Exercise brief. Give back, unchanged, each line from the one containing "Toggle the bottom pane layout button" through the last line of the entries below.

Record excerpts.

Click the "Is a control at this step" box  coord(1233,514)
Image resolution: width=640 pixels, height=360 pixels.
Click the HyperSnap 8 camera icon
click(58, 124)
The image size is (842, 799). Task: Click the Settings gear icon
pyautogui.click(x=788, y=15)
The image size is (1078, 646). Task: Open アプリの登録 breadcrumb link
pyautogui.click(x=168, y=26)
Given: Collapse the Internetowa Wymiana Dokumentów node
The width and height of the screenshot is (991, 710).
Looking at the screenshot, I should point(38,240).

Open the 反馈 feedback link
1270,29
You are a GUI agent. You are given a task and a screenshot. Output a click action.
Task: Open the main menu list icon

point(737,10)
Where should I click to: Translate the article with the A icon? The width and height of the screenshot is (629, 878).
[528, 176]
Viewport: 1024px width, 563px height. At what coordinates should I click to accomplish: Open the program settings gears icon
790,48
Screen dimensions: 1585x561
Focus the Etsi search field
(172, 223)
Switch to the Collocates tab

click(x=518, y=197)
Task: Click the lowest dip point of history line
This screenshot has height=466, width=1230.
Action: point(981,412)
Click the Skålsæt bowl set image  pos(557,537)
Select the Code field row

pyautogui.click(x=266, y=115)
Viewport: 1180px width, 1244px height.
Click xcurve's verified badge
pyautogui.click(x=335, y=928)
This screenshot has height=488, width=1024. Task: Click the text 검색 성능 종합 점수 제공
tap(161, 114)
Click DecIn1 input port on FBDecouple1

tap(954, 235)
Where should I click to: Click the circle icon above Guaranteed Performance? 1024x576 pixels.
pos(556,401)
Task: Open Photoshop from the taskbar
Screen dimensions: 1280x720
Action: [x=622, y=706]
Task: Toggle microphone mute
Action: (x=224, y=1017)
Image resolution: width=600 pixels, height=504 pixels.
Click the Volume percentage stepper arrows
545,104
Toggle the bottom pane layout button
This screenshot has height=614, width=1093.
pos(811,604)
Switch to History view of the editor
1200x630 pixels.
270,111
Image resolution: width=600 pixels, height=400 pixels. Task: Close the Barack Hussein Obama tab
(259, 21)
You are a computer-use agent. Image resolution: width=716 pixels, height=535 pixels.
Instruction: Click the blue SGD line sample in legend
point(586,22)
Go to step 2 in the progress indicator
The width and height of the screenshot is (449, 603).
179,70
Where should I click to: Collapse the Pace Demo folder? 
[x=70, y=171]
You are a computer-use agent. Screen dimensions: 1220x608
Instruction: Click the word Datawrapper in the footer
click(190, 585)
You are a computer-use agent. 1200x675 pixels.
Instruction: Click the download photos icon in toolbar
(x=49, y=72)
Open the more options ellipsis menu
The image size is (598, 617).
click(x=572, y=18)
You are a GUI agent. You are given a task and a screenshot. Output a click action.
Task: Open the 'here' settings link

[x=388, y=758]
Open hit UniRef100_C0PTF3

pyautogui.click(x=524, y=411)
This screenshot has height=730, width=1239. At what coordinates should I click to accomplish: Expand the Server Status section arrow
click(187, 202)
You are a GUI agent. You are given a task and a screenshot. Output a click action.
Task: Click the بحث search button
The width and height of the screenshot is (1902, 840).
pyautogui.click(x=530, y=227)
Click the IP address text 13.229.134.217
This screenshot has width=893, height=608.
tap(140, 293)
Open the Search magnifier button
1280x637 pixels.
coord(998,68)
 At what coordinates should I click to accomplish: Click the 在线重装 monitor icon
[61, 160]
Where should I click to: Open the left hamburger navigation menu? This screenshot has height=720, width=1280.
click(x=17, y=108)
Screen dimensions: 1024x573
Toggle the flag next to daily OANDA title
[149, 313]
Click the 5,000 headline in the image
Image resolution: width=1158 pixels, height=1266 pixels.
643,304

Exercise answer.
Toggle the bottom pane layout button
This screenshot has height=614, width=1093.
pos(811,604)
Switch to History view of the editor
1200x630 pixels.
270,111
Image resolution: width=600 pixels, height=400 pixels. Task: Close the Barack Hussein Obama tab
(259, 21)
You are a computer-use agent. Image resolution: width=716 pixels, height=535 pixels.
Instruction: Click the blue SGD line sample in legend
point(586,22)
Go to step 2 in the progress indicator
The width and height of the screenshot is (449, 603).
179,70
Where should I click to: Collapse the Pace Demo folder? 
[x=70, y=171]
You are a computer-use agent. Screen dimensions: 1220x608
Instruction: Click the word Datawrapper in the footer
click(190, 585)
You are a computer-use agent. 1200x675 pixels.
Instruction: Click the download photos icon in toolbar
(x=49, y=72)
Open the more options ellipsis menu
The image size is (598, 617).
click(x=572, y=18)
You are a GUI agent. You are given a task and a screenshot. Output a click action.
Task: Open the 'here' settings link

[x=388, y=758]
Open hit UniRef100_C0PTF3

pyautogui.click(x=524, y=411)
This screenshot has height=730, width=1239. At what coordinates should I click to accomplish: Expand the Server Status section arrow
click(187, 202)
You are a GUI agent. You are given a task and a screenshot. Output a click action.
Task: Click the بحث search button
The width and height of the screenshot is (1902, 840).
pyautogui.click(x=530, y=227)
Click the IP address text 13.229.134.217
This screenshot has width=893, height=608.
tap(140, 293)
Open the Search magnifier button
1280x637 pixels.
coord(998,68)
 At what coordinates should I click to accomplish: Click the 在线重装 monitor icon
[61, 160]
Where should I click to: Open the left hamburger navigation menu? This screenshot has height=720, width=1280.
click(x=17, y=108)
Screen dimensions: 1024x573
Toggle the flag next to daily OANDA title
[149, 313]
Click the 5,000 headline in the image
Image resolution: width=1158 pixels, height=1266 pixels.
643,304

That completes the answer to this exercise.